Alexander Graham Bell’s Voice Heard On Invention From 1885

In 1876, Alexander Graham Bell placed the first telephone call. Nine years later, he may have been one of the first Americans to produce recorded sound. With the help of the latest imaging and computer technologies, for the first time, a recording of Bell’s voice from 1885 has been duplicated and played by the Smithsonian Museum.

The Museum’s collection of early sound has held the recording, as well as many other pieces of Bell’s work, for more than 130 years. The recording is imbedded on a disc of wax and cardboard, covered in grooves, and for decades, curators at the Smithsonian Museum have suspected that it contained some sort of sound recording. It is even similar in construction to Thomas Edison’s recording from 1888, which was previously considered to be one of the oldest known sound recordings. Unfortunately, the disc is extremely fragile, and Museum curators were unable to test their hypotheses.

Early sound recordings were commonly made by creating grooves in wax. The width, depth, and variations in the grooves produced the sounds. Unfortunately, much of the information about the individual sounds is contained deep within the grooves, and to play the recordings with modern equipment would risk damaging them, destroying the grooves, and rendering them unplayable. Add to this the fact that a two-dimensional image can’t capture the information at the bottom of the grooves, and you can see why Smithsonian Museum curators allowed the disc to remain silent for so long.

New imaging technology, first used by scientists studying 1860s French recordings at the Lawrence Berkley National Laboratory, allows scientists to take ultra-high-definition, three-dimensional images of historic recording devices. Scientists at the Smithsonian Museum imaged the Bell recording, then fed the image into a computer. The computer measured all of the grooves on the recording’s surface in three dimensions, then created an algorithm that allowed the computer to reproduce the recording digitally, without ever making physical contact with the fragile disc of cardboard and wax that Bell originally created. In this way, the Museum curators could hear the recording without risking damage to the historic artifact.

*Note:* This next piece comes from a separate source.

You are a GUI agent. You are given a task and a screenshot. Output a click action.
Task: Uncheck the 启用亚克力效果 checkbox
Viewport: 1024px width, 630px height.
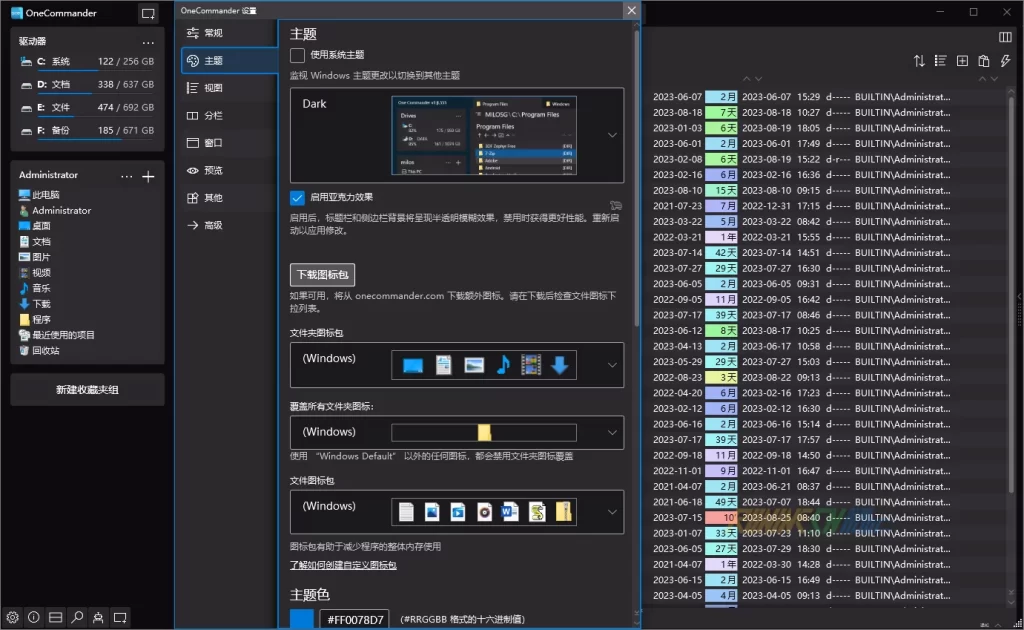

Once a digital recording was created, though, the Smithsonian Museum curators’ work was not finished. Several years ago, an inventory of the entire collection of early recorded sound was made. Within the collection were what were believed to be transcripts of the recordings it contained. Curators were able to match the contents of the Bell recording– Alexander Graham Bell reading a series of numbers and signing off with an audio signature– almost exactly to one of the transcripts. This helped the scientists be confident that their findings were authentic.

The technology that was used to hear Alexander Graham Bell’s voice for the first time in over 100 years was originally developed for less historic pursuits. Ultra-high-definition three-dimensional imaging is used to make sure touch screens are perfectly flat, build custom fillings and dental appliances, and map microchips and optical components for computers. While today’s inventors are producing new technologies thinking to the future of quality control, their products are helping museum scientists take a look into the past and hear sounds that once were thought to be lost. Today’s inventors are helping to preserve the memory of their predecessors, the inventors of days gone by.